SOUTH AFRICA – The Competition Commission of South Africa has recommended that the Competition Tribunal conditionally approve Glencore’s proposed acquisition of the Chevron SA assets.

However, the commission highlighted that the proposed transaction had raised public-interest concerns and hence has recommended its approval subject to a number of conditions, Business Daily reports.

As part of the conditions, the commission recommends that there be no retrenchments of Chevron SA workforce as a result of the merger.

Additionally, Glencore, a global resources company, should also ensure that Chevron SA’s head office remains in the country and that the business is operated substantially on a stand-alone basis.

According to the watchdog, the deal will also ensure that Chevron’s decisions be taken in SA and, where practical, be implemented using local skills and expertise.

Glencore is also expected to ensure that ongoing contractual obligations toward retired employees of Chevron SA are met.

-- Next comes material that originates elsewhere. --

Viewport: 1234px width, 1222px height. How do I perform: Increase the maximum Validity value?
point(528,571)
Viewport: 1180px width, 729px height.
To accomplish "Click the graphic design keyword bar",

According to Glencore’s chief executive officer, Ivan Glasenberg, Glencore expects to finalise its acquisition of Chevron SA’s assets by the end of June 2019.

“We are going through the process there and expect it to be concluded in the first half of the year,” Glasenberg said. 

Henceforth, Glencore has undertaken to ensure that existing contracts with independent fuel distributors, the Caltex branded marketers, are not changed to be less favourable to them.

As global natural resources company that has business operations centred in crude oil and refined oil products, Glencore has been angling for the Chevron SA assets since 2017, with sources indicating that the firm has actually already paid for them.

The assets include a 110,000 barrel-a-day refinery, a lubricants plant, 820 petrol stations and oil storage facilities and, in March 2017 despite earlier indication that a Hong Kong-based oil company, Sinopec, would acquire them.

However, Glencore then bankrolled Chevron SA’s empowerment partner and minority shareholder — Off The Shelf — to exercise its right of first refusal of the deal.

Supported with a US$1bn loan from Glencore, Off The Shelf went on to acquire Chevron SA.

If Glencore’s acquisition receives the approval it needs from the competition tribunal, Off The Shelf will then transfer a 75% stake of Chevron SA to Glencore, and retain its original 25% empowerment shareholding.